In the case of a triple-fault, we will terminate and hand reporting over to the host system, attempting to maintain the original process failure state to the maximum degree possible.

Async-Safe Locked Allocator

Currently, PLCrashReporter performs all async-safe allocations on a malloc'd heap. As part of the 1.3 release, we plan to finish the implementation of our async-safe allocator, with support for:

  • Guard pages at the top and bottom of the page range.
  • Locking the entirety of the allocated pages during normal process operation.
  • Statistics tracking, to be used to analyze PLCrashReporter's memory requirements, and provide fixed bounds on the amount of heap used.
  • Possible support for growing the heap during async-safe runtime.

This work provides a number of immediate reliability benefits:

  • Eliminate the likelihood of our state being corrupted during host process failure
  • Remove any risk of a stack overflow occurring in the report paths themselves due to heavy stack allocations, and
  • Provide more concrete insight into the reporter's crash time resource requirements.

In addition, this will lay the groundwork for moving to explicit reference counting of PLCrashCore allocations, which will:

  • Simplify APIs that have been modeled as to avoid heap allocations
  • Remove the 'double-pass' report writing implementation, where we currently perform one pass to determine the output buffer size, and then a second pass to perform 
  • Significantly improve performance, as we can safely cache parsed DWARF, Mach-O, Obj-C, and other metadata.
  • Maintain reliability by avoiding complex ownership semantics that would be necessary without reference counting. 

Mac OS X - Out of Process Execution

On iOS, we're currently hindered by our inability to fork a subprocess; this has resulted in an enormous amount of work to maintain async-safety in an increasingly complex system.

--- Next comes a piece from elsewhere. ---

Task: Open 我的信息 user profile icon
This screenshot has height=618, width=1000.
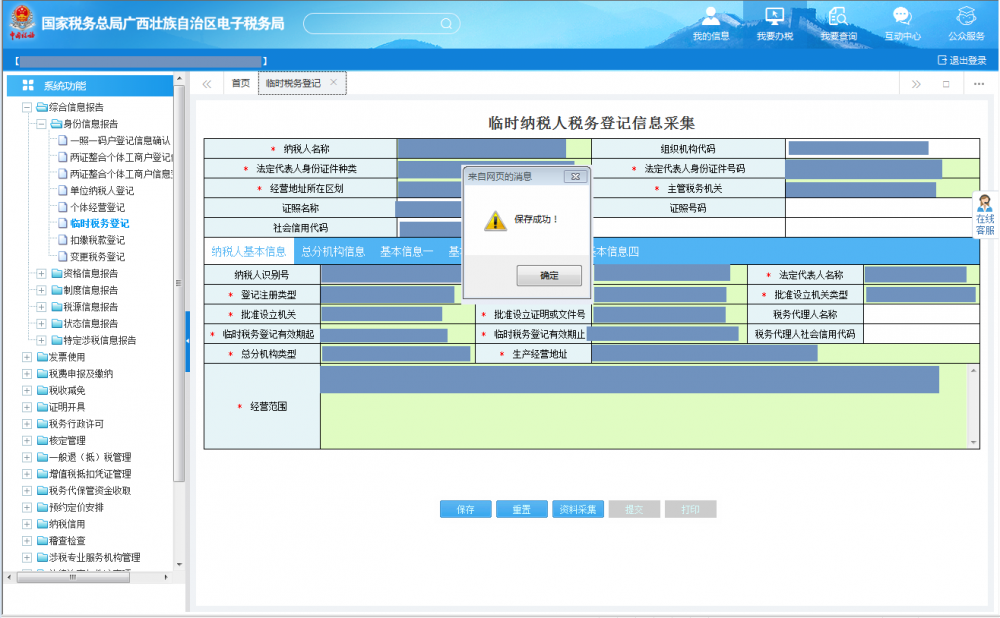Action: point(711,17)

On Mac OS X, however, we can spawn a separate process for crash handling, which:

  • Increases reliability by running out-of-process
  • Allows us to display a crash reporting dialog immediately instead of on next launch
  • Prepares us for a possible future when fork()/posix_spawn() is permitted on iOS (we can dream).

As part of our work in PLCrashReporter 1.2, we adopted the use of fully process-space agnostic memory-mapped APIs; the only remaining work necessary for out-of-process execution is providing:

  • Support for a task_t reference to an embedded binary. 
  • A framework-embedded binary that will monitor the target processes' mach exceptions, collect a report, and display user-supplied crash UI on demand.
  • A refactor of the PLCrashReporter API into a class cluster comprised of PLCrashReporterLocal and PLCrashReporterRemote concrete implementations.

Finish C++ Migration

The current PLCrashCore APIs are implemented in both C and C++. Our goal here is to unify style, naming, and implementation language. This clean-up is necessary to simplify future implementation work, including the refactors planned for Async-Safe Reference Counting, and more importantly, the enhanced process introspection work scheduled for PLCrashReporter 1.4.

Multiple Libraries

The 1.3 release will be the first to break the existing monolithic library out into smaller, distinct libraries; we will continue to support the existing CrashReporter.framework, vending the currently supported API/ABI indefinitely.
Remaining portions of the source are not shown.